Stomping his balled-up hand, Trump said that his office, the Oval Office, was our office, too. The crowd roared. Some of these people had driven hours for the rally. There were farmers and truck drivers and teachers and nurses. A lot of people there had never had an office of their own, and here was the President saying his was theirs.

Trump is the hero of his stories. It's part of his success, and, I suspect, a useful defense mechanism. At first glance, his journey and his character are riffs on the classical literary model, a thirsty figure who gnashes through dangerous territory, down into the unknown, through death and onto rebirth.

Photo by Sean Ryan

But Trump is not classic in the slightest.
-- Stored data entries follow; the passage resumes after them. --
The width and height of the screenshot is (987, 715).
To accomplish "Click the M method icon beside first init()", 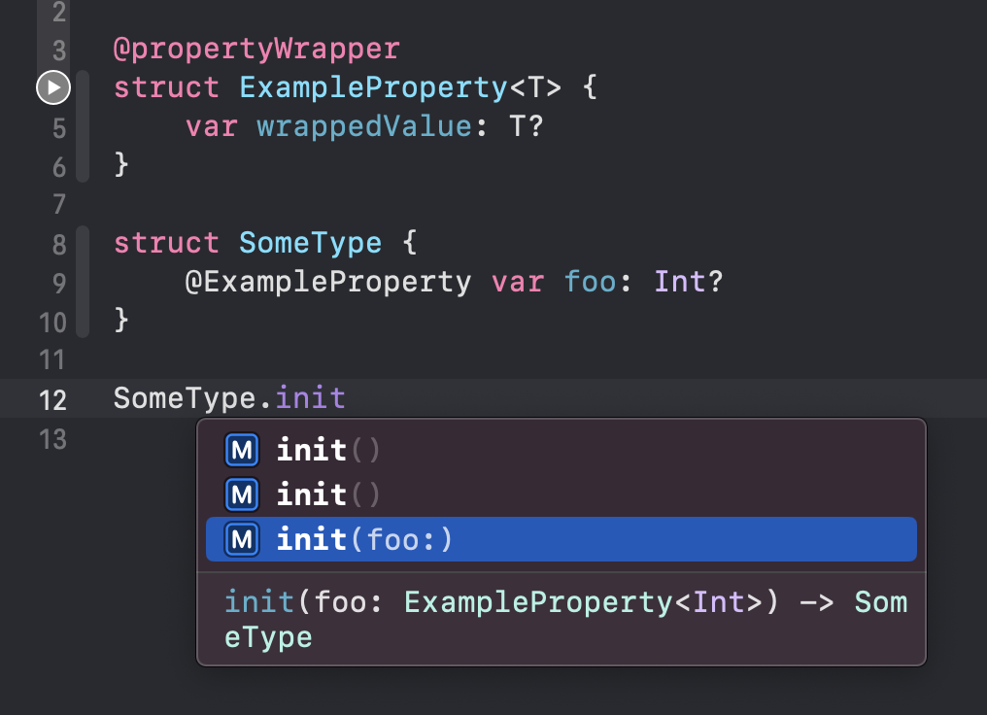I will pos(242,449).
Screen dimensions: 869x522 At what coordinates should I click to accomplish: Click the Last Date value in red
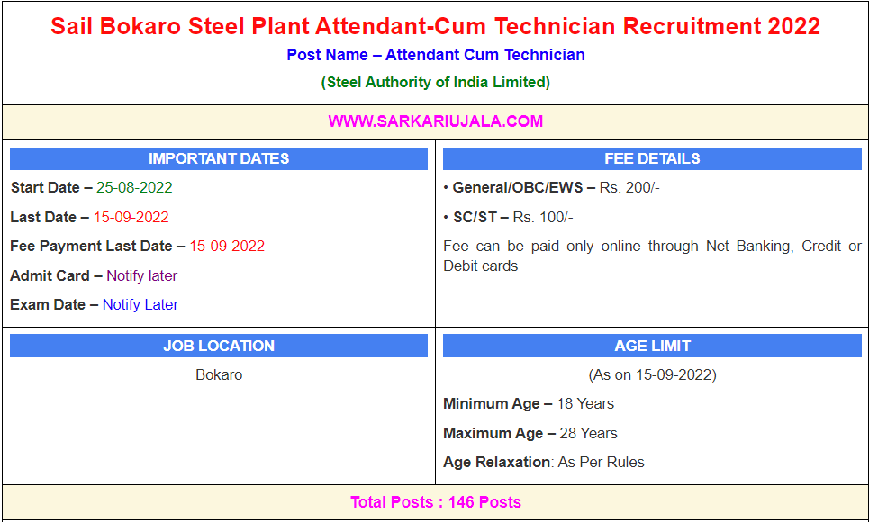131,217
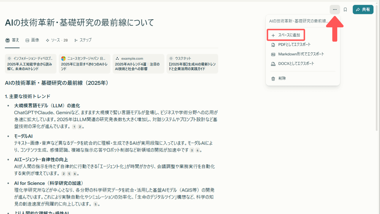Screen dimensions: 380x214
Task: Click citation 6 in AIエージェント paragraph
Action: 75,174
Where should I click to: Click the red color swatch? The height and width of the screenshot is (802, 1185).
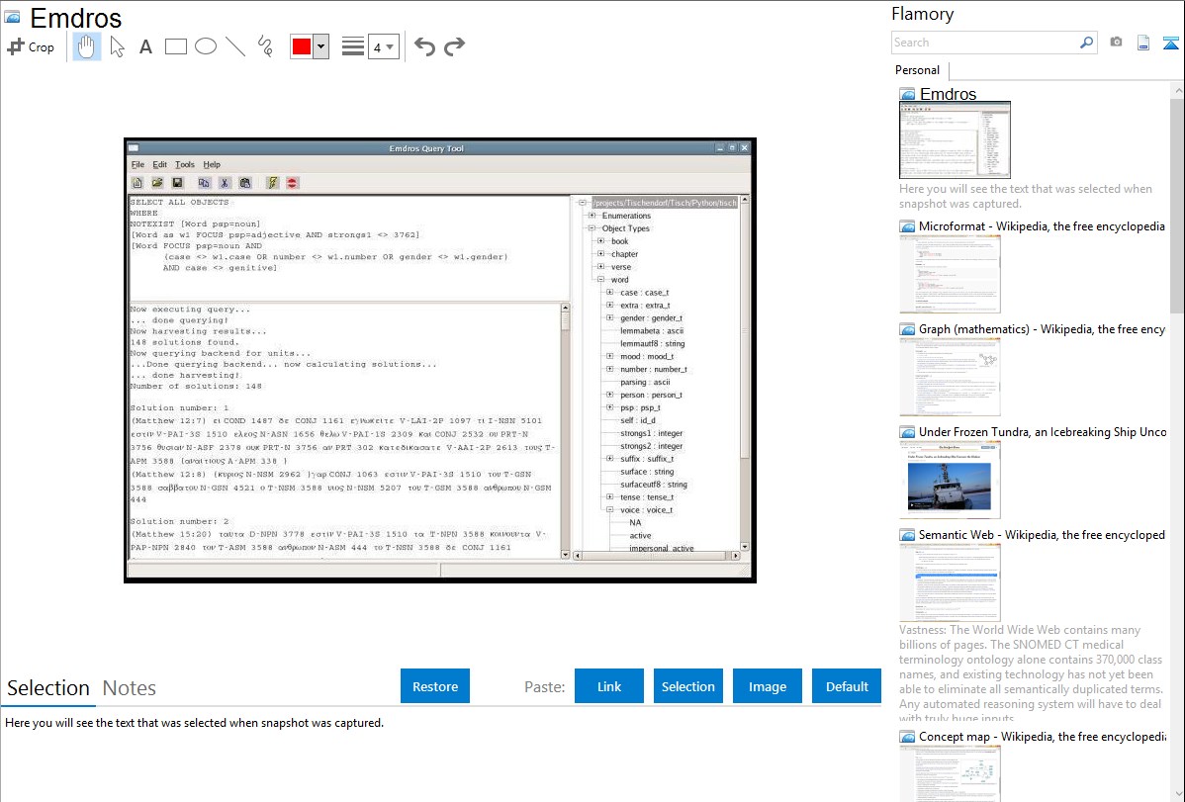[302, 46]
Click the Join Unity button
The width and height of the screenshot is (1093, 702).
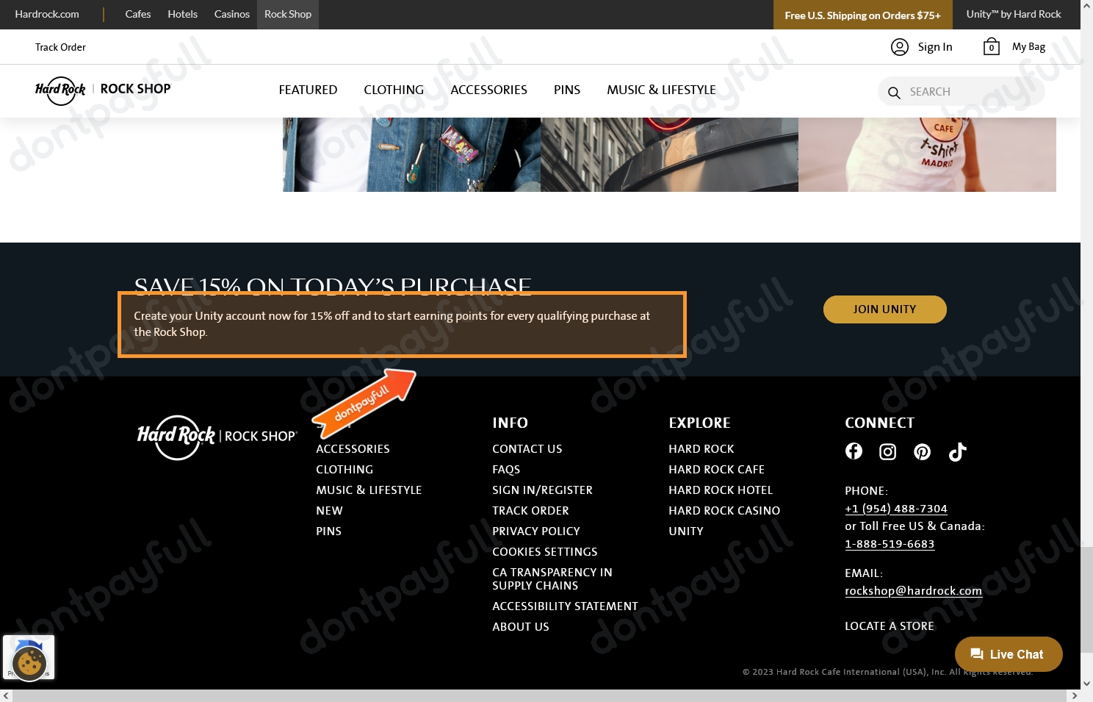coord(884,309)

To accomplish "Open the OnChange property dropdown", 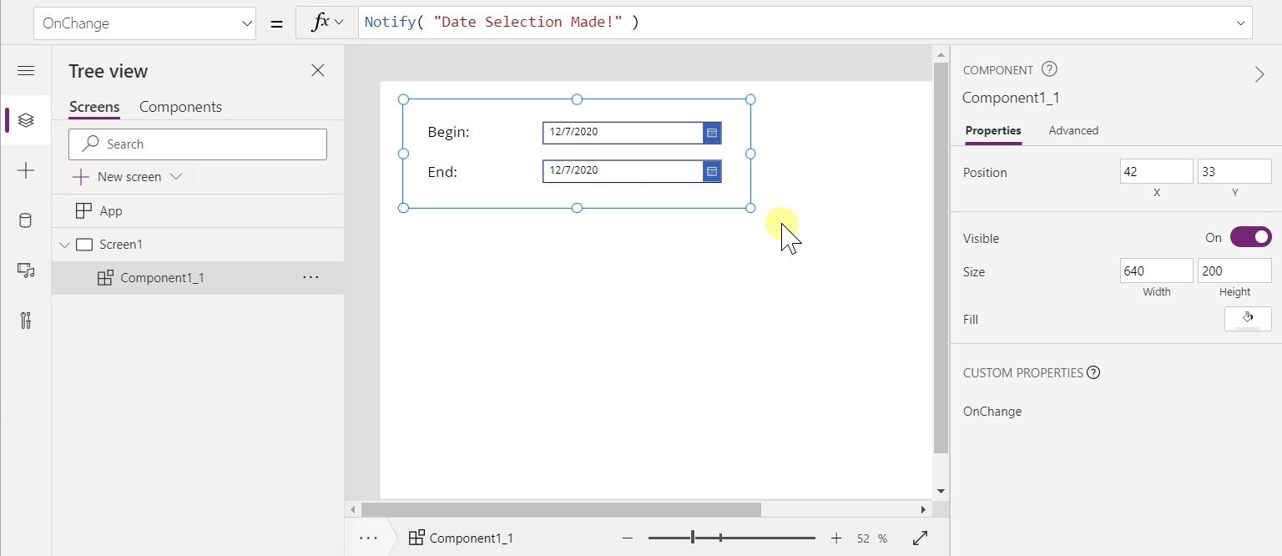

He's nothing like Odysseus or Dante or Gilgamesh or Don Quixote. Instead, he is a postmodern antihero, like Clint Eastwood in "A Fistful of Dollars" or Tony Soprano or Beyoncé or Homer Simpson. In the summer of 2015, I asked a former professor to define postmodernism.

"Donald Trump," he replied. "He contains all of it. Chaos. Hyperreality. Lots of chaos. A constant sense of 'This is so surreal.' The rejection of tradition and assumptions. Rejection of divisions between high and low culture. Rejection of rules and styles and genres. Use of pastiche. Satire. Irony. Playfulness. Paranoia. Fragmentation. A total lack of boundaries."

*

Any time the place got quiet, some random person, usually near the rafters, hollered out phrases, and it just sound like the South Park rednecks saying "They took our jobs!"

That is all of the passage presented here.